### What to work on
Using the entries below, write out the line with "Task: Click trash icon in the third row", the line with "Click the ETF", and every line in between, exactly as each is written.

[[ Materials provided, beginning ]]

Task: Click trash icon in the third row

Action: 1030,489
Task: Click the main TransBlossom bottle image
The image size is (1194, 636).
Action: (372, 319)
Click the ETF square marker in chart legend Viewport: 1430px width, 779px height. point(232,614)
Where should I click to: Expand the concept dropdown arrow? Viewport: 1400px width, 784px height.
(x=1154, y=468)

[[ Materials provided, end ]]
[[ Materials provided, beginning ]]

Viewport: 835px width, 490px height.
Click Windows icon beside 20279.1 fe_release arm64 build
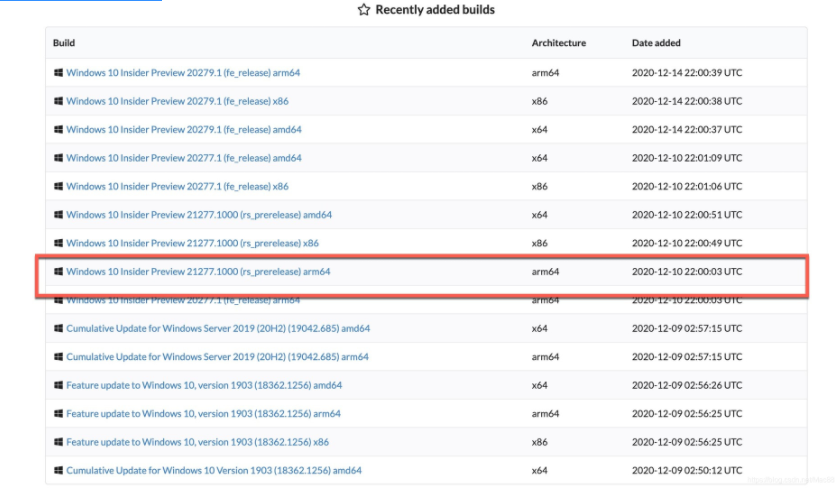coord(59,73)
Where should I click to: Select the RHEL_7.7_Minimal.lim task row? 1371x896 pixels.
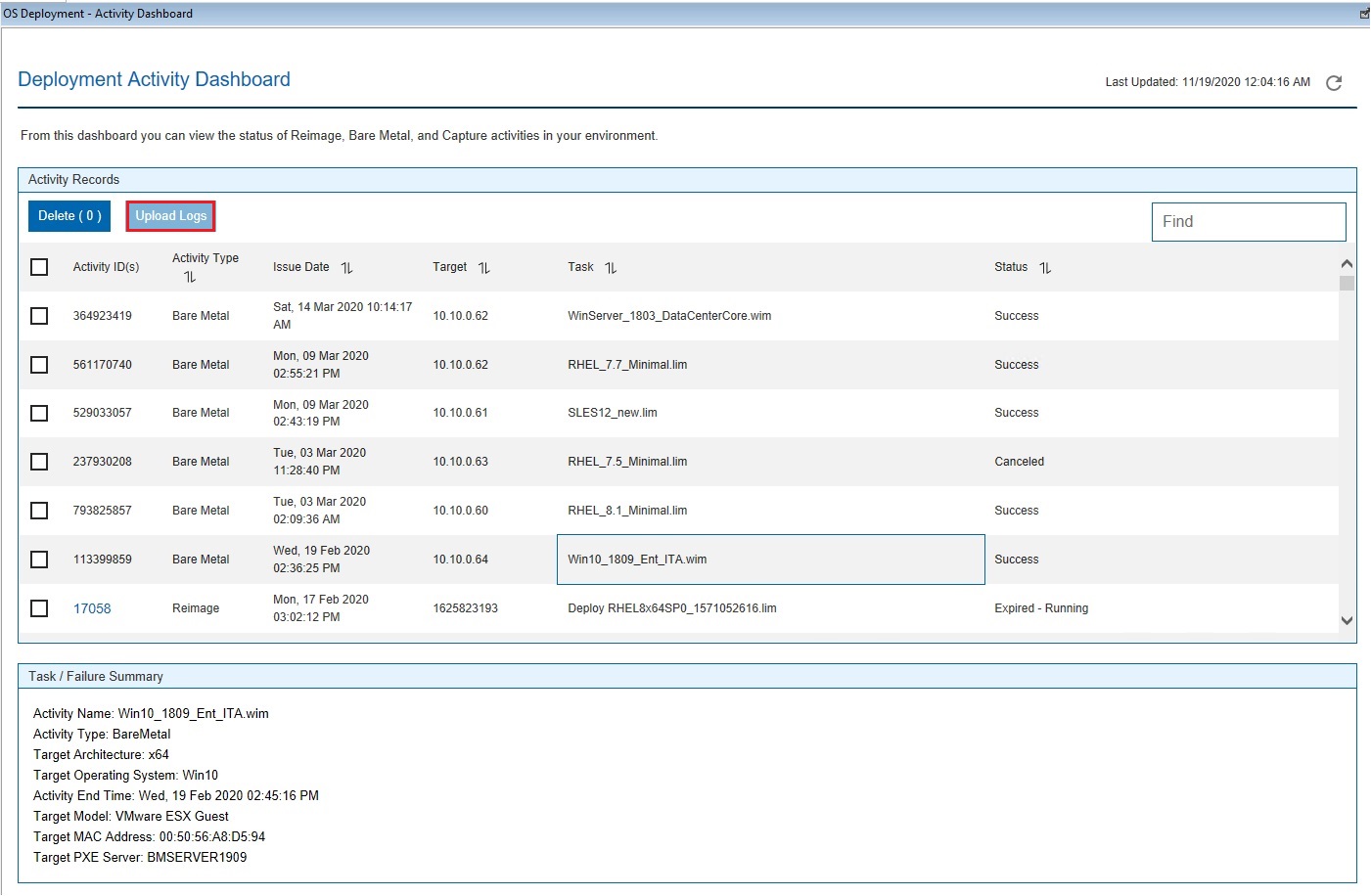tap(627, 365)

[[ Materials provided, end ]]

### Expected output
Task: Click trash icon in the third row

Action: 1030,489
Task: Click the main TransBlossom bottle image
The image size is (1194, 636).
Action: (372, 319)
Click the ETF square marker in chart legend Viewport: 1430px width, 779px height. point(232,614)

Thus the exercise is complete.